As a turnaround story, Commercial Vehicle Group (NASDAQ:CVGI)
has been a lousy call. The company has not had all that much success
growing share within the seating market for commercial trucks, and
management has tried to build up it agriculture and construction
businesses during major downturns in those two markets. While the
company has made what I consider to be underrated progress in improving
its margins, balance sheet, and free cash flow, the fact remains that
the shares are down almost 50% over the past year and about 60% over the
past three years - significantly underperforming other commercial
vehicle parts/components manufacturers like Cummins (NYSE:CMI), Allison (NYSE:ALSN), and Grammer AG.
Now
things are about to get even more challenging. The North American
commercial truck market is likely at or near its near-term peak, and
that doesn't bode well for volumes, or margins, in the company's largest
and most profitable business.

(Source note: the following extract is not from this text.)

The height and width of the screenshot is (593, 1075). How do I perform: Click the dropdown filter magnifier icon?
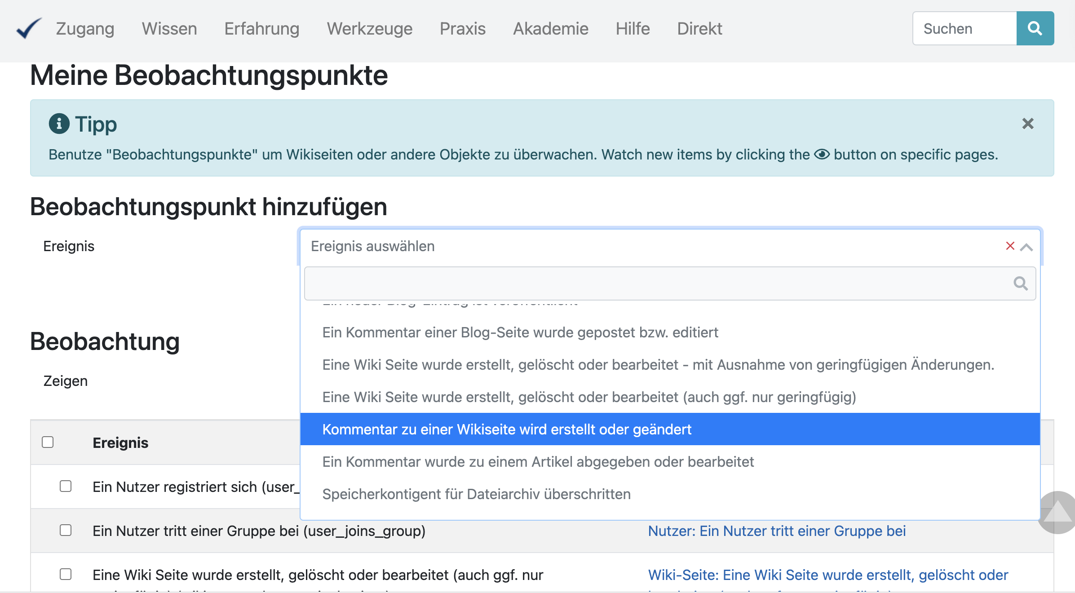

The ag and construction markets are still
soft and not really in a position to contribute offsetting growth. Last
and by no means least, the company recently announced the departure of
its CEO after less than three years in the job.
While
the shares arguably do still trade below fair value, it's hard to argue
that investors need to risk their hard-earned money on this turnaround
story. The company could well be looking at two or three years of
revenue contraction and margin deleverage, and that is often enough to
scare off most investors. Patience could still pay here, but the ride is
likely to get a lot bumpier before smoothing out.